This assignment will give you more with functions and introduce the use of the string data type.
Background You probably know about programs like zip. The basic idea of zip is to take a file and compress it, that is change the representation of the file such that it occupies less space without losing any information in the process. zip and its relatives are known as a kind of lossless compression. There are other kinds of compression, called lossy compression, that will sacrifice full accuracy for better compression of the file. We want to look at a simple compression algorithm called run-length encoding.
Run-length encoding Run-length encoding (see https://en.wikipedia.org/wiki/Run-length_encoding ) is a fairly simple kind of compression. In its simplest form, which we are looking at here, you take a sequence of repeated, single characters and turn those characters into a representation that takes less space. Taking less space, using fewer characters than the original, is the goal here so it is important to keep that in mind.
Here’s an example of how we would like to run-length encode a string:
aaaaaabbbbbccccdddeef :ca:bb:acdddeef
The ratio of compression is 21 to 15 or a reduction to15/21 (71.4%) of its original size.
How do we interpret the above encoding? Let’s discuss.
Our encoding
Let’s look at one piece of our encoding:
aaaaaa :ca
Every encoding uses three characters. The first is a marker character to indicate that what follows was encoded. The second is a count of how many characters there are (more on that in a moment), and the third is the character that is repeated.

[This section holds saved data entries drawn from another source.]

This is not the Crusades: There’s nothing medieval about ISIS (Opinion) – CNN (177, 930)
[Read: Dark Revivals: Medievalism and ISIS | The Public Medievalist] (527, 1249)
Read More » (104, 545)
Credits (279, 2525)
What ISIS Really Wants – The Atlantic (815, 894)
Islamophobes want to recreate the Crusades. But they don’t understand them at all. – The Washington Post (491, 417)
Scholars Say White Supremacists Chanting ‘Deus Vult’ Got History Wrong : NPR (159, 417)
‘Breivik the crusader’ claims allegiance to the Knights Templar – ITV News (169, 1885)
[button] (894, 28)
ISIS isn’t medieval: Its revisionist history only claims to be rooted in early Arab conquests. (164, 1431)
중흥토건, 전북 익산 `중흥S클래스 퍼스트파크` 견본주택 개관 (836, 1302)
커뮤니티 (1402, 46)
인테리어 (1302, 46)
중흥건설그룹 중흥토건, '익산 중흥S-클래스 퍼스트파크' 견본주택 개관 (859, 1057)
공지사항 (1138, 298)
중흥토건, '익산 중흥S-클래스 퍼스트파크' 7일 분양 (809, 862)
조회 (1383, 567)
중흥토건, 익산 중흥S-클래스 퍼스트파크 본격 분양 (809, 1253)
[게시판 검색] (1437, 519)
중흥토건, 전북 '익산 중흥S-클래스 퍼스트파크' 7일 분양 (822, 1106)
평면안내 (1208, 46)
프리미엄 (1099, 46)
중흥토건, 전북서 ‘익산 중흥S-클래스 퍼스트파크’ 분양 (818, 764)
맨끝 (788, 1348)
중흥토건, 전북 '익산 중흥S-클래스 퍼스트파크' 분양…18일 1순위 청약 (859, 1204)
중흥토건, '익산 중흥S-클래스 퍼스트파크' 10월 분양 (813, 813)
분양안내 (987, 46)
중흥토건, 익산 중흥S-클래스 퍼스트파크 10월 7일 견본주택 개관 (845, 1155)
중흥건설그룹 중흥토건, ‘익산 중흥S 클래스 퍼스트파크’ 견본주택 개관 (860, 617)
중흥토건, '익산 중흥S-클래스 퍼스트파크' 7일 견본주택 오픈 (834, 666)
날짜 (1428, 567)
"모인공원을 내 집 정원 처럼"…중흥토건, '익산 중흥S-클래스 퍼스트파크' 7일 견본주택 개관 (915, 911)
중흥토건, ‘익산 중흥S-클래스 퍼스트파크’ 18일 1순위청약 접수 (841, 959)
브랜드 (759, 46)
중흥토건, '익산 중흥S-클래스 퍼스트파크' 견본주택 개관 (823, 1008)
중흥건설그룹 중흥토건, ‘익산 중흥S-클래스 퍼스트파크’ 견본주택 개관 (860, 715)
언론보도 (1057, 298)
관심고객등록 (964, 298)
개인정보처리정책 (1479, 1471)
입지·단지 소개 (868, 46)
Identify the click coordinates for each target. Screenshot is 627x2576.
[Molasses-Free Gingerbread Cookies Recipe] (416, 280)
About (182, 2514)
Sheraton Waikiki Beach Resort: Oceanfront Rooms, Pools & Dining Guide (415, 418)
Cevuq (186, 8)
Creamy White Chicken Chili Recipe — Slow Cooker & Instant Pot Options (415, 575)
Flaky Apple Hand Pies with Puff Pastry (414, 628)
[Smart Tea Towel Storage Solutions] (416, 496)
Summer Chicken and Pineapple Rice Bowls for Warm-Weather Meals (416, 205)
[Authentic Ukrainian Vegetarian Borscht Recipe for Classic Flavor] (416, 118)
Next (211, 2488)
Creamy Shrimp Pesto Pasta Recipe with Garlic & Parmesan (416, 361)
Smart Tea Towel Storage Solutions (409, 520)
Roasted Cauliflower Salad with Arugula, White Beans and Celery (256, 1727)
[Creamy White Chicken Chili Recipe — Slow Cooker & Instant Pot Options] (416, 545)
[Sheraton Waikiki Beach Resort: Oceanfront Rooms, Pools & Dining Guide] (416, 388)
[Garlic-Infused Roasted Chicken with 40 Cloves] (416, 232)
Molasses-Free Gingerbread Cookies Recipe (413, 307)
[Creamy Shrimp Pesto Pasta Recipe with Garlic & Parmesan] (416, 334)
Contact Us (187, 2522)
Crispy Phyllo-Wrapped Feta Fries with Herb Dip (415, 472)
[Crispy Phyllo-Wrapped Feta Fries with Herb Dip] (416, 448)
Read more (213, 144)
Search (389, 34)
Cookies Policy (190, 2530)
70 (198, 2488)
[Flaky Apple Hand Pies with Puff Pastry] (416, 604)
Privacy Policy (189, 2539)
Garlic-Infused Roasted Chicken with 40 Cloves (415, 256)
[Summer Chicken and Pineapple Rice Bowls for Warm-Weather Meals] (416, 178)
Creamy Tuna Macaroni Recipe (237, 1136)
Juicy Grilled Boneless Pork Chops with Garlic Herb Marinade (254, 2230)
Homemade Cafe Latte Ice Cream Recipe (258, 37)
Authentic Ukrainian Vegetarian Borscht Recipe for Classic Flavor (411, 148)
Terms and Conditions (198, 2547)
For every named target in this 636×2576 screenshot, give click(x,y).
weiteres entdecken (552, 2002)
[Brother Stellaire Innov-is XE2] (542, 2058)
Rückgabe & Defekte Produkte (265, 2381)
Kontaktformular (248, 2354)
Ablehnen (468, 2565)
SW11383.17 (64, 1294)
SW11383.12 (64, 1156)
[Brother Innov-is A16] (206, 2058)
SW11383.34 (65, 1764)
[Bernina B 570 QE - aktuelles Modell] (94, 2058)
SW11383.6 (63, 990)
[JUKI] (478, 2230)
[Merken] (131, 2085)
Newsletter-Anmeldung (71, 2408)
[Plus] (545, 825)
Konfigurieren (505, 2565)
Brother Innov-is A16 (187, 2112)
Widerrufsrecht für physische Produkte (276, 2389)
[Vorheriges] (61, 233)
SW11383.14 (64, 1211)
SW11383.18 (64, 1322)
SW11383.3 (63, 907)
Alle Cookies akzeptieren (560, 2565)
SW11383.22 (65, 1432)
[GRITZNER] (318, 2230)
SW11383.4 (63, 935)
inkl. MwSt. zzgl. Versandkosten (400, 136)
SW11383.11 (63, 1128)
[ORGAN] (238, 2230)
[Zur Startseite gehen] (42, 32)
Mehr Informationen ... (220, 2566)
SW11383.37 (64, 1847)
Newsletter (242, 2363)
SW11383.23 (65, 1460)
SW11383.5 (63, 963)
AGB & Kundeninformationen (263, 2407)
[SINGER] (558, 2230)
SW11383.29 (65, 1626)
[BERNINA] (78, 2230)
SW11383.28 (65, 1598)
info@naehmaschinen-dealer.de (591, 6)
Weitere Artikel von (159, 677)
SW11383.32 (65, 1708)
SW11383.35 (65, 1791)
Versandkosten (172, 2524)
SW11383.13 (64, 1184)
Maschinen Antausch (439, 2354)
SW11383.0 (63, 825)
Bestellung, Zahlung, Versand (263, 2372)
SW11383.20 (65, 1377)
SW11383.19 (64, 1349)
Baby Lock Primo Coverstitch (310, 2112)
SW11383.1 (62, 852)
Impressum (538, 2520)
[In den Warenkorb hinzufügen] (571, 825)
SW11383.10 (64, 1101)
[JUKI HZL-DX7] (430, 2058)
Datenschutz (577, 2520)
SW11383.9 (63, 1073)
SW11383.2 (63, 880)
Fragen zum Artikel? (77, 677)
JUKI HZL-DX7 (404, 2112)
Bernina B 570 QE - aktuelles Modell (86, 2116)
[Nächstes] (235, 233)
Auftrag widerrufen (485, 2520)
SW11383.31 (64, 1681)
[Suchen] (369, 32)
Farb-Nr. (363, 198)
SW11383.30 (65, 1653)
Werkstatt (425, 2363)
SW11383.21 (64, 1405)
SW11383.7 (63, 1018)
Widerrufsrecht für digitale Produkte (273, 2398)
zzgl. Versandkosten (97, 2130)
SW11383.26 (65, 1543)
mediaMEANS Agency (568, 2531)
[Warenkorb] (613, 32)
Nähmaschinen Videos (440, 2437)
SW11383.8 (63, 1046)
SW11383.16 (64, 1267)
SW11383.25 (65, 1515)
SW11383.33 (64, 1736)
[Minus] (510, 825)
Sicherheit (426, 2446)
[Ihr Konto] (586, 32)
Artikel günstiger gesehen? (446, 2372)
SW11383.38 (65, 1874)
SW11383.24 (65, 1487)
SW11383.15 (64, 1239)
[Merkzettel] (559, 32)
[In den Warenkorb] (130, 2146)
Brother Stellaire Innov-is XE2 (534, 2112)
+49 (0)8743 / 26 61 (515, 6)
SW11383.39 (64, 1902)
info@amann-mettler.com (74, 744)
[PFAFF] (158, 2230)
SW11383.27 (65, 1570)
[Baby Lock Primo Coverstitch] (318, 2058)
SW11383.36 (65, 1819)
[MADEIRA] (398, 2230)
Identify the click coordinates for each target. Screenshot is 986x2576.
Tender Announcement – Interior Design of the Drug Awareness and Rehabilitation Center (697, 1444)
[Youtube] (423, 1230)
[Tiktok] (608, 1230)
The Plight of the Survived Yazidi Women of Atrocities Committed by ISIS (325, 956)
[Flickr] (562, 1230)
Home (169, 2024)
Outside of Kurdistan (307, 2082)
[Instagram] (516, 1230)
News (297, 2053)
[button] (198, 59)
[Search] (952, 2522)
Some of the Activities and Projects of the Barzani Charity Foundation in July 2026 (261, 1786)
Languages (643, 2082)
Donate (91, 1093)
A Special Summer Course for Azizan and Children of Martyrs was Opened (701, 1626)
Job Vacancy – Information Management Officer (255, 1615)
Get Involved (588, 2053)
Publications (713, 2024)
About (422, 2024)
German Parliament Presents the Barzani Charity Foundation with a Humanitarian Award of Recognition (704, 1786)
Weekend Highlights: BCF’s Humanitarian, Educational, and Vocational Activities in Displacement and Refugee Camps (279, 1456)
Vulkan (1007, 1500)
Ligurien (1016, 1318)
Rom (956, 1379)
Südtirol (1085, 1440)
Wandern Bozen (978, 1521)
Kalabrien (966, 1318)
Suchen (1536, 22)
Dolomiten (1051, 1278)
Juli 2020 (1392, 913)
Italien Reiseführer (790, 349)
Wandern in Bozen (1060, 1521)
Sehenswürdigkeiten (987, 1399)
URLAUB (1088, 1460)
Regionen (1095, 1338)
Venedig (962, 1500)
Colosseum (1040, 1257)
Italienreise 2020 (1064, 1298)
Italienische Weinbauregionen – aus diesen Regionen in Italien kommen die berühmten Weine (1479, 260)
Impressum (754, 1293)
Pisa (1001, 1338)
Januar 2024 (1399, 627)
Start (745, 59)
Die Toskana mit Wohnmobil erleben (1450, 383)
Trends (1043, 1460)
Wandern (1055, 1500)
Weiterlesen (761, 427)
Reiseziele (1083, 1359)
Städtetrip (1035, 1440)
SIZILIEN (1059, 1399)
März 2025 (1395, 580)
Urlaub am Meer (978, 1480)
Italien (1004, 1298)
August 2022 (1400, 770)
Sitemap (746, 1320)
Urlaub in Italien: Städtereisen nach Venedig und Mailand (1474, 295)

So how does the character ‘c’ represent 6 (the number of a’s being encoded). Well, we could use decimal integers (something like :6a) but as soon as there are more than 9 characters in a sequence the encoding requires an extra character (something like :22a for a sequence of 22 a’s). We are trying to be as conservative as possible to get the best compression, so we develop a scheme to represent decimal values as individual characters. Here is what we will use: character above, integer value below:
a b c d e f g h i j k l m n o p q r s t u v w x y z 4 5 6 7 8 9 10 11 12 13 14 15 16 17 18 19 20 21 22 23 24 25 26 27 28 29
A B C D E F G H I J K L M N O P Q R S T U V W X Y Z
First, why start at 4? Since an encoding uses three characters, there is no point in encoding any sequence that is 3 characters or less. Thus we pass those characters through without encoding. Since the first count we would encode is 4 characters, we use ‘a’ to represent a count of 4. Second, why stop at 55/capital Z. We could indeed go further and use all kinds of weird characters (like ~, $, *, etc.) to represent a count which would get us into the 100’s, but we thought 4-55 is a good enough range for this project.
Furthermore, since we will not encode a sequence of 3 or less, we just pass them through unencoded.
For sequences of 2 or less it is actually more efficient since 3 characters are required for an encoding. Going back then:
aaaaaabbbbbccccdddeef :ca:bb:acdddeef
Means 6 a’s, followed by 5 b’s, followed by 4 c’s, followed by 3 d’s (no encoding), followed by 2 e’s (no encoding) followed by 1 f (no encoding)
Project Description / Specification
Warning Again, in this project as in the last we provide exactly our function specifications: the function name, its return type, its arguments and each argument's type. We will often provide you with a main program to include in your file (or a separate main program file when we start to develop mult-file programs). Do not change the function declarations!
function: main:
We provide in the Mimir project a starter file proj04.cpp without the functions. We provide this as a test rig, the kind you should be writing eventually for yourself. When run the main test each function individually based on input. Place your function code in the file marked by a comment. Feel free to experiment and test as you like, but remember to put the main code back to its original setup when you turn the code in. The TAs will be looking to see that the main you turn in is unchanged.
function encode_sequence:
• two arguments:
o string consisting of all the same chars (no error checking) o char which is used to indicate an encoding
• return is a string
Encodes the provided string into a run-length encoding for the string of the same characters.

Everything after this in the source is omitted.